Click-target data:
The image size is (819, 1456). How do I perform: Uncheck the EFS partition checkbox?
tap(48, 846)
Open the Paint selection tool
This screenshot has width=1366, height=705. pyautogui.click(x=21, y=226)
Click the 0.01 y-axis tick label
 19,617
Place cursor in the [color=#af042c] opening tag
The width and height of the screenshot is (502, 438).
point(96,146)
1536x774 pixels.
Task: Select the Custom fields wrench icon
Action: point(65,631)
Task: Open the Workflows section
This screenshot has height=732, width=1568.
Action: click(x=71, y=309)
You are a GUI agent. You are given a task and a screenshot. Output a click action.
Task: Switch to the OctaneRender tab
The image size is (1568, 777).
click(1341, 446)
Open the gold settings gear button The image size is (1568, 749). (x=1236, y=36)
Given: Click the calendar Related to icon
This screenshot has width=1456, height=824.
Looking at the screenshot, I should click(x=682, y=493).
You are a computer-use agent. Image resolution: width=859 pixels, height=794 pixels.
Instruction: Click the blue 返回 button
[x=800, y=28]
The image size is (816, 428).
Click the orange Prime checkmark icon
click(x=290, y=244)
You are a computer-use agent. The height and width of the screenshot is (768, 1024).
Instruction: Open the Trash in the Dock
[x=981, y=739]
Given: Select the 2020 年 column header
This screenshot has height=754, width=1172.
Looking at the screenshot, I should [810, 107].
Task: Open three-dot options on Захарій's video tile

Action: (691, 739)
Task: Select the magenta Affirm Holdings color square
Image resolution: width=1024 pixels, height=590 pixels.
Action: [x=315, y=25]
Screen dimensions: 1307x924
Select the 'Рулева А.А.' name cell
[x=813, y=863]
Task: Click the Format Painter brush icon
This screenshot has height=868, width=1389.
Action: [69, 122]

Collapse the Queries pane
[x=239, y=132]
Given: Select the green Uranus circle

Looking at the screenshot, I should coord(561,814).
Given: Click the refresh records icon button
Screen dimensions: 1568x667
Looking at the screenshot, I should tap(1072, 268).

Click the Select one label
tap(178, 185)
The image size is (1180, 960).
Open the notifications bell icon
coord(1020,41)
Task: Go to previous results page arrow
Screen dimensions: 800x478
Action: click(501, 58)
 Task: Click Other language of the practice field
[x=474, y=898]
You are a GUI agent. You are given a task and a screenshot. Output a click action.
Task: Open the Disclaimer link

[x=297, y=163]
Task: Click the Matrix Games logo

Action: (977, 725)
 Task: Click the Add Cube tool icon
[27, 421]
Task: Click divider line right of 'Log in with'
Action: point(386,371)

Task goal> Rewrite the data above, changing every "Screen dimensions" to "Screen size" and leaving everything else as it is.

Complete output>
The image size is (819, 1456). How do I perform: Uncheck the EFS partition checkbox?
tap(48, 846)
Open the Paint selection tool
This screenshot has width=1366, height=705. pyautogui.click(x=21, y=226)
Click the 0.01 y-axis tick label
 19,617
Place cursor in the [color=#af042c] opening tag
The width and height of the screenshot is (502, 438).
point(96,146)
1536x774 pixels.
Task: Select the Custom fields wrench icon
Action: point(65,631)
Task: Open the Workflows section
This screenshot has height=732, width=1568.
Action: click(x=71, y=309)
You are a GUI agent. You are given a task and a screenshot. Output a click action.
Task: Switch to the OctaneRender tab
The image size is (1568, 777).
click(1341, 446)
Open the gold settings gear button The image size is (1568, 749). (x=1236, y=36)
Given: Click the calendar Related to icon
This screenshot has width=1456, height=824.
Looking at the screenshot, I should click(x=682, y=493).
You are a computer-use agent. Image resolution: width=859 pixels, height=794 pixels.
Instruction: Click the blue 返回 button
[x=800, y=28]
The image size is (816, 428).
Click the orange Prime checkmark icon
click(x=290, y=244)
You are a computer-use agent. The height and width of the screenshot is (768, 1024).
Instruction: Open the Trash in the Dock
[x=981, y=739]
Given: Select the 2020 年 column header
This screenshot has height=754, width=1172.
Looking at the screenshot, I should [810, 107].
Task: Open three-dot options on Захарій's video tile

Action: (691, 739)
Task: Select the magenta Affirm Holdings color square
Image resolution: width=1024 pixels, height=590 pixels.
Action: [x=315, y=25]
Screen size: 1307x924
Select the 'Рулева А.А.' name cell
[x=813, y=863]
Task: Click the Format Painter brush icon
This screenshot has height=868, width=1389.
Action: [69, 122]

Collapse the Queries pane
[x=239, y=132]
Given: Select the green Uranus circle

Looking at the screenshot, I should coord(561,814).
Given: Click the refresh records icon button
Screen size: 1568x667
Looking at the screenshot, I should tap(1072, 268).

Click the Select one label
tap(178, 185)
The image size is (1180, 960).
Open the notifications bell icon
coord(1020,41)
Task: Go to previous results page arrow
Screen size: 800x478
Action: click(501, 58)
 Task: Click Other language of the practice field
[x=474, y=898]
You are a GUI agent. You are given a task and a screenshot. Output a click action.
Task: Open the Disclaimer link

[x=297, y=163]
Task: Click the Matrix Games logo

Action: (977, 725)
 Task: Click the Add Cube tool icon
[27, 421]
Task: Click divider line right of 'Log in with'
Action: point(386,371)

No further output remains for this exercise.